Per the reverse engineering company, the iPhone 13 Pro features LPDDR4X RAM (6GB) instead of the newer LPDDR5 variant. The iPhone 13 and 13 Pro appear to be using the same GPU at first glance. Apple has said the standard models have a 4-core GPU and the Pros have been equipped with a 5-core GPU.
The iPhone 13 features a 1.7 µm wide camera, which means it has larger pixels than the iPhone 12 which has 1.4 µm pixels. The Pro model boasts a wide camera with 1.9 µm pixels, up from its predecessor’s 1.4 µm pixels.
The iPhone 13 series has a smaller notch than last year’s range, and TechInsights’ teardown shows us how that was achieved.

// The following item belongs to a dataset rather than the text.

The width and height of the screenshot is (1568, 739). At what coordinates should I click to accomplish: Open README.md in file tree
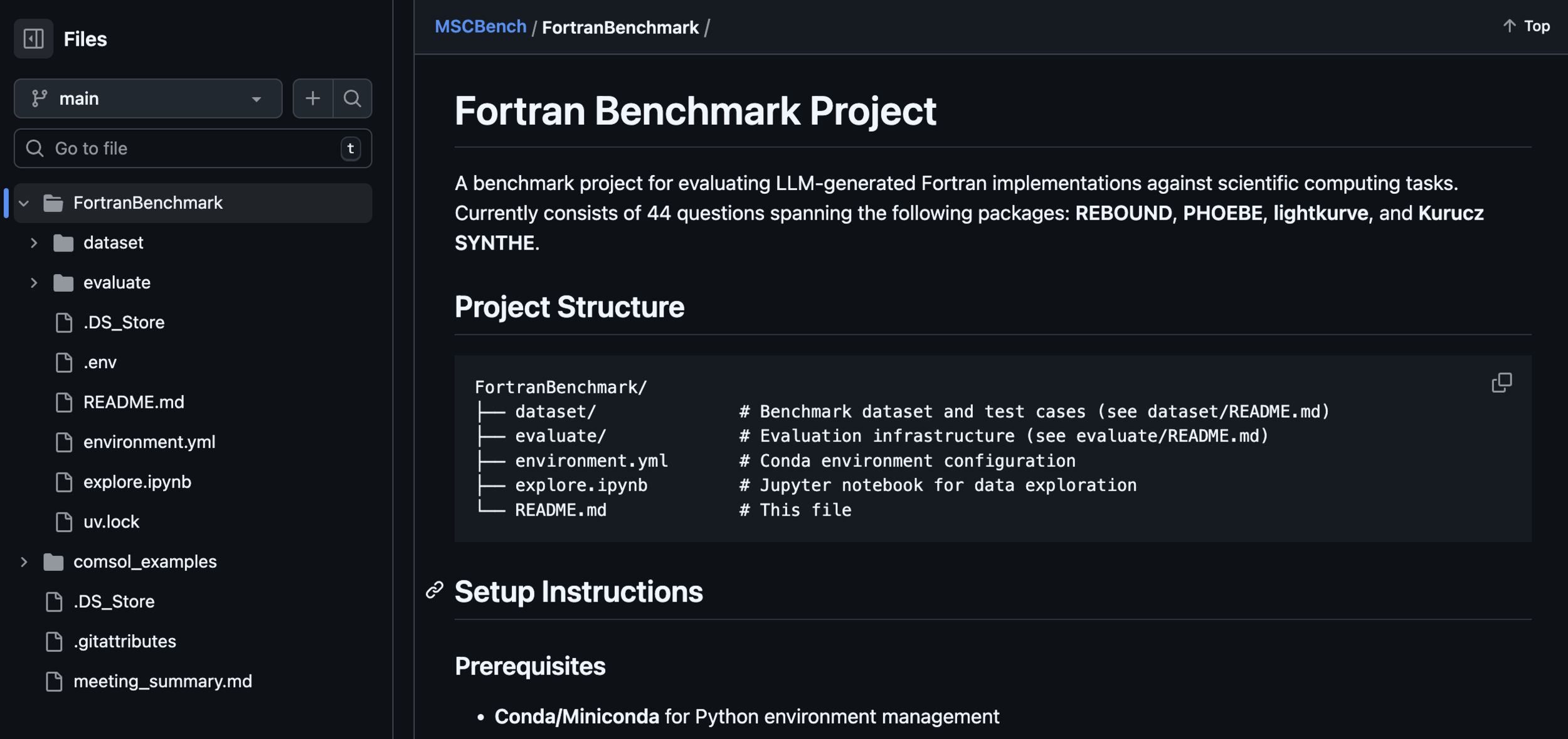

iPhone 13 Pro sells for 1.9 times its build cost
The iPhone 13 Pro has been equipped with costlier chip, NAND memory, and display subsystem, and the cost of the main enclosure has also increased, which is why it is apparently more expensive to make than the iPhone 12 Pro. To be specific, the materials and components needed to make the iPhone 13 Pro cost $570. This estimate likely doesn’t include other costs such as software, intellectual property, labor, and shipping.
Apple sells the phone for $1,099. That means the retail price is 1.9 times the build cost. For the iPhone 12 Pro, the items cost stood at $548.
The items needed to manufacture the 256GB Galaxy S21 Plus racked up a bill of $508. It has 8GB of RAM and retails for $1,049. The final price is a little over twice the items cost.
Based on the information at hand, Samsung appears to be raking in roughly the same amount of dough as Apple, as far as unit sales are concerned. Although this strategy is working for Apple and the iPhone 13 is apparently on track to be this year’s best smartphone, Samsung should ideally reconsider it.